» Work required
In the entries below, find every line with "computer" and copy it.
□ □ □ □ □
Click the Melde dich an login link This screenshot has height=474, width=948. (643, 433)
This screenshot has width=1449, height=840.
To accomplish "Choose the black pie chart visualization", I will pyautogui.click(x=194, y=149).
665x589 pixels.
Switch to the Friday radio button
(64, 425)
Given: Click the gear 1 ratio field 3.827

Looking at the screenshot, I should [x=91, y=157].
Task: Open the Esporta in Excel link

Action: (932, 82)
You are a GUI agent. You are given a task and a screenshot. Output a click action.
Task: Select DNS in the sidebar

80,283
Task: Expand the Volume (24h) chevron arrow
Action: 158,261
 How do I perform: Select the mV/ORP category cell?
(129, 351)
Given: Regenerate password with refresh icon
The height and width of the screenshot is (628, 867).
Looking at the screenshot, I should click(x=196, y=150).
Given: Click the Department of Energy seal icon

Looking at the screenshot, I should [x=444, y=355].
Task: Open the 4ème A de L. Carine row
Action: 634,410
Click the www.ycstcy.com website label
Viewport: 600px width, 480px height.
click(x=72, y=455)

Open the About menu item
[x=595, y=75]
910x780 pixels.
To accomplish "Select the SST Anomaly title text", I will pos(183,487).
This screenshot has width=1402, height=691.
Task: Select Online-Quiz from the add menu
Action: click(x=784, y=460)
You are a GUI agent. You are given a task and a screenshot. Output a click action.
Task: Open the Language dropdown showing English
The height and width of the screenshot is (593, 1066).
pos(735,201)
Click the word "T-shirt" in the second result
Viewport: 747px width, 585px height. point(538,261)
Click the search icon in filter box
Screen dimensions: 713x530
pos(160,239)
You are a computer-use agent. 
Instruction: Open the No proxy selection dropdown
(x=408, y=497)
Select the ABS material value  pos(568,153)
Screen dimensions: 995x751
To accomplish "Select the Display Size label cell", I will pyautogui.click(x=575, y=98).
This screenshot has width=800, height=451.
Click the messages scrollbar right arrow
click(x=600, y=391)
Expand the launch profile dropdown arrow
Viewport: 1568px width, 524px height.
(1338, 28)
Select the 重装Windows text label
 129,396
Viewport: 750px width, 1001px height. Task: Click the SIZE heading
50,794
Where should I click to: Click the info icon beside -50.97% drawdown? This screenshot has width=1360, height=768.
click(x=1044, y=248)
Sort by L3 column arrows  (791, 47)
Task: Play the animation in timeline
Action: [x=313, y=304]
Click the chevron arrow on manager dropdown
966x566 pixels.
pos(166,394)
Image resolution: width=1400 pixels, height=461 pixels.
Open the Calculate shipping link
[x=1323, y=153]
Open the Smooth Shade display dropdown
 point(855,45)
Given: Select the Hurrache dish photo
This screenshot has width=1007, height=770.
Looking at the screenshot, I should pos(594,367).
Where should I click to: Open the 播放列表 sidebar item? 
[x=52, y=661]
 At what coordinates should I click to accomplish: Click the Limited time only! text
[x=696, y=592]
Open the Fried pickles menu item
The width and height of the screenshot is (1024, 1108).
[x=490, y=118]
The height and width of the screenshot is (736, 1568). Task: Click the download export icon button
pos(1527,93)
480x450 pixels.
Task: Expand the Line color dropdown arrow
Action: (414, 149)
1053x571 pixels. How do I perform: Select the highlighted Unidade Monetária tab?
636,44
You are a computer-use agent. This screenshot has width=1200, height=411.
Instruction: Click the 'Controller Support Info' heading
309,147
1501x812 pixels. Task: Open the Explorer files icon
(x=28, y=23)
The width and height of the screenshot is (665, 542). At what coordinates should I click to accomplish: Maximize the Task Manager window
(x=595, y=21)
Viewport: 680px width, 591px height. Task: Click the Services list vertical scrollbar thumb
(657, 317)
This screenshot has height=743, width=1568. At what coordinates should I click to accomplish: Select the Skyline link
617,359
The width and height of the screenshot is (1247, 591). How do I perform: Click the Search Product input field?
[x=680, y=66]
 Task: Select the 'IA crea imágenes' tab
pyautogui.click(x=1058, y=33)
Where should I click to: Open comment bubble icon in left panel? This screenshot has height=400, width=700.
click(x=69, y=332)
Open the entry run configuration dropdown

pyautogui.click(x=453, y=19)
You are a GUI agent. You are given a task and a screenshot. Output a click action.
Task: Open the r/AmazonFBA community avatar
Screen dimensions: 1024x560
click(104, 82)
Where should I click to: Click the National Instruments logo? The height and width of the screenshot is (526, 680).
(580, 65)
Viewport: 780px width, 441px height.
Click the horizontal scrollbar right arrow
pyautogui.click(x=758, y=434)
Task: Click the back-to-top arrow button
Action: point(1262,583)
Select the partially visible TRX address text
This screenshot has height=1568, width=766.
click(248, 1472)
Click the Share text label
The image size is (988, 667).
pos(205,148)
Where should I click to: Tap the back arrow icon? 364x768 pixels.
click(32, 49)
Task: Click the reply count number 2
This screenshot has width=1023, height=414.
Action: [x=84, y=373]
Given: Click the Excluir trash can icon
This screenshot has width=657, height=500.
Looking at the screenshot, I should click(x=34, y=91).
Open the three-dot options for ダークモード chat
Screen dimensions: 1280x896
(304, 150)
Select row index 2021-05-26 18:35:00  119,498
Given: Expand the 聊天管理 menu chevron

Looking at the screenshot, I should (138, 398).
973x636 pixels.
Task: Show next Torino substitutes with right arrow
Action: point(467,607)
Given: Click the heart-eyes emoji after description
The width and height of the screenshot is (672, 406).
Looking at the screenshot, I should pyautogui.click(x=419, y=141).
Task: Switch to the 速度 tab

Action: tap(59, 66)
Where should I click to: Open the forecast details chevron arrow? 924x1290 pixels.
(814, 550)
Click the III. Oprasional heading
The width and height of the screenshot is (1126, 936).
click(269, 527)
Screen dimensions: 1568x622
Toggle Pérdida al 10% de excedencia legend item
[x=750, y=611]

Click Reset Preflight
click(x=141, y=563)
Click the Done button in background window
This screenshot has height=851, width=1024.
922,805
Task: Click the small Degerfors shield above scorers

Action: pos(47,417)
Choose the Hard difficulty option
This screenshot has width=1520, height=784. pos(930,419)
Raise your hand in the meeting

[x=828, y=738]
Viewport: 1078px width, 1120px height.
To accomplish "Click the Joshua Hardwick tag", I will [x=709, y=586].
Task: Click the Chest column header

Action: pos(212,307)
□ □ □ □ □
» Answer to this task
You are a computer-use agent. 
You are a computer-use agent. This screenshot has width=1200, height=411.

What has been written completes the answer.